Chroniques

par bertrand bolognesi

Les musiciens de la Grande Guerre
concert-lecture de Michel Didym

Je t’aime… Ich auch nicht / Arsenal, Metz
- 8 novembre 2014
Arras, 1919 : le peintre étatsunien John Singer Sargent peint les asphyxiés
© imperial war museum (londres) | john singer sargent – gassed, 1919

Après une ouverture fort intéressante [lire notre chronique de la veille], la sixième édition de l’événement messin se poursuit avec Les musiciens de la Grande Guerre, concert-lecture proposé par l’Arsenal en collaboration avec le Centre dramatique national Nancy-Lorraine (Théâtre de la Manufacture), dans le cadre des festivals Je t’aime… Ich auch nicht et Neue Stücke (semaine de la dramaturgie allemande, en partenariat avec le Goethe Institut, l’École franco-allemande et Sciences Po’). Prenons place dans le Studio du Gouverneur pour cinq quarts d’heure consacrés à cette nouvelle expérience en ces lieux : lier textes et musique, instrumentistes et comédien.

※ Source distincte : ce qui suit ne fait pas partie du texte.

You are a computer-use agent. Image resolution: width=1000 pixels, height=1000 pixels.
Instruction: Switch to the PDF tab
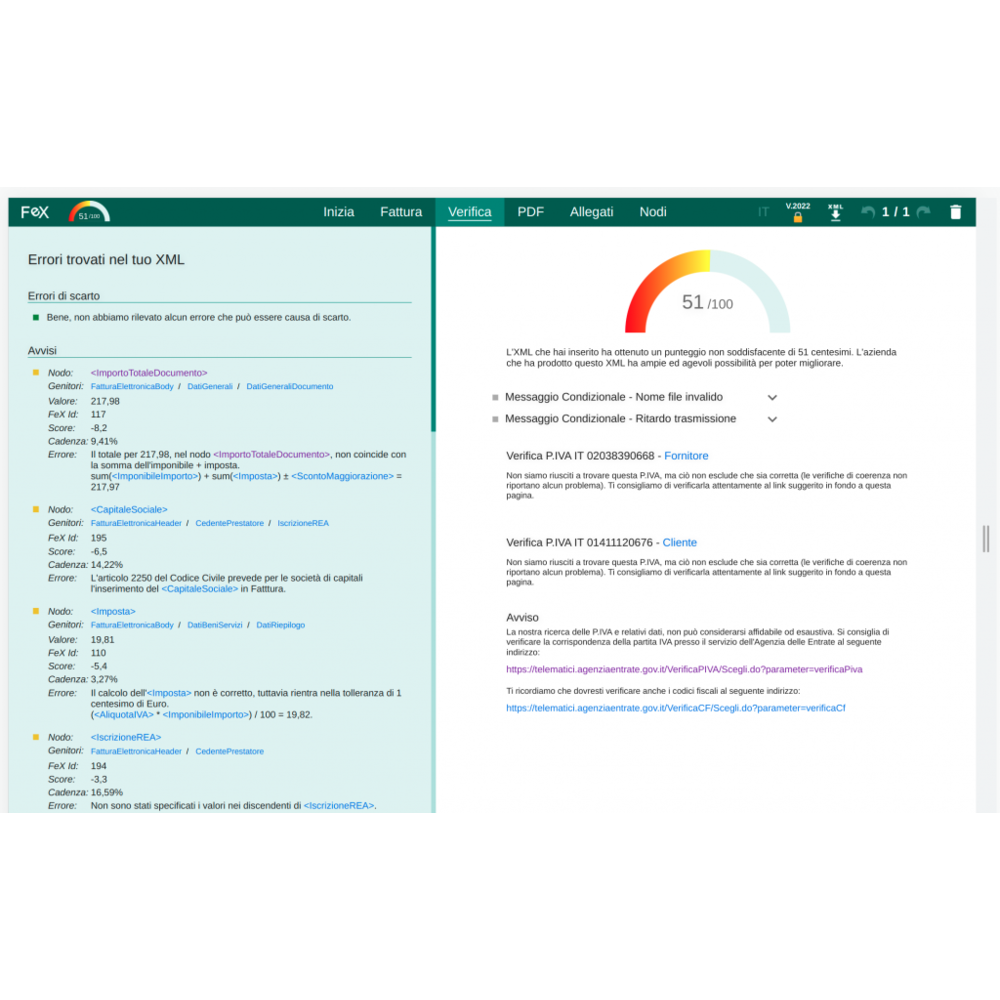click(x=530, y=212)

L’altiste Vincent Roth et le pianiste Sébastien Beck, accompagnés d’un tourneur de pages, font leur entrée sur la petite scène ; bref arrêt sur image, front au public, visages graves, lumière crue, avec Michel Didym, directeur de l’institution nancéienne précitée, qui dira quelques extraits de Ceux de 14 de Maurice Genevoix (1915-49), d’In Stahlgewittern d’Ernst Jünger (Orages d’acier, 1920) et des Poèmes à Lou de Guillaume Apollinaire (1914-16). Le programme musical reprend en partie le contenu d’un disque tout récemment paru chez Hortus, Les altistes engagés, qui constitue le septième volume de la collection Les musiciens et la Grande Guerre [lire notre critique du tome II, Au carrefour de la modernité]. Comme dans l’enregistrement, Sébastien Beck joue le piano Érard 1879 (restauré l’an dernier) de Gabriel Pierné, offert à la Ville de Metz par la famille du compositeur il y dix ans et actuellement conservé au CRR de la cité lorraine.

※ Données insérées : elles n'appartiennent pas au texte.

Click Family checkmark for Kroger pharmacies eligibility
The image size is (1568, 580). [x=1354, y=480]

Ainsi les artistes donneront-ils à entendre trois opus conçus au cœur de la tourmente ou juste à sa sortie – « à entendre », vraiment ?... Justement, non. Alterner musique et texte aurait permis de goûter pleinement l’une et l’autre, de peut-être méditer les mots avec les sons et inversement. Encore un « mordant » de la musique sur une fin de poème ou des premiers pas d’un récit de guerre sur une fin de mouvement pouvait être envisagé, selon un tuilage avantageux. Rien n’y fait : le récitant parle sans cesse. Bien que sonorisé, il s’égare à vociférer à qui mieux mieux, bataillant vigoureusement avec un rendu des partitions qui, du coup, ne passe plus la rampe.

Encore tairait-on ce désagrément, certes de taille, n’était la nonchalance mondaine qui promène le dire dans les descriptions ô combien noires choisies pour l’occasion. On note tout d’abord que la distance prise avec la réalité évoquée se marie assez idéalement avec certaine danse quasiment goguenarde de la Sonate Op.11 n°4 de Paul Hindemith (1919). Mais le choc ne dure pas, tant l’association s’apparente à un bavardage désinvesti. Outre de maladroitement « boulocher » un texte vraisemblablement trop peu fréquenté en amont, Michel Didym se love confortablement dans l’artifice, convoquant des téléphonages « théâtreux » qui paraissent peu dignes d’un artiste de cette trempe. Le résultat le plus cuisant demeure ce curieux sentiment que, du front, Apollinaire mentirait à la belle et inaccessible Lou ! À singer si sottement un lyrisme de pacotille, l’homme qui nous est montré n’est ni amoureux ni poète, tout juste un petit employé flagorneur qui trompe sa femme aussitôt prononcé l’improbable « ô mon Lou ». Des mots tels « fadeur dure, indifférence desséchée » nécessitent-ils qu’on les joue ? Sans doute le plus dur est-il de ne rien faire et d’être là, simplement.

À la clarté un rien belliqueuse de l’œuvre du Rhénan suit la redoutable partie de piano de la Légende du Lorrain Florent Schmitt (1918), dont l’inspiration dépasse fort heureusement l’incongruité du récitant. Dans une attaque un rien feutrée, la Sonate Op.53 de Charles Koechlin embrasse une inflexion tendre. Glaçant, l’ostinato campanaire de l’Andante ; passionnante, l’urgence du Final. Ce moment n’en restera pas moins un fort mauvais souvenir, et si les musiciens ne sont pas à mettre en cause dans leur art, qu’il soit permis d’oser rappeler ici la responsabilité de chacun à s’associer ou non aux bonnes personnes, par-delà renommée ou absence de renommée.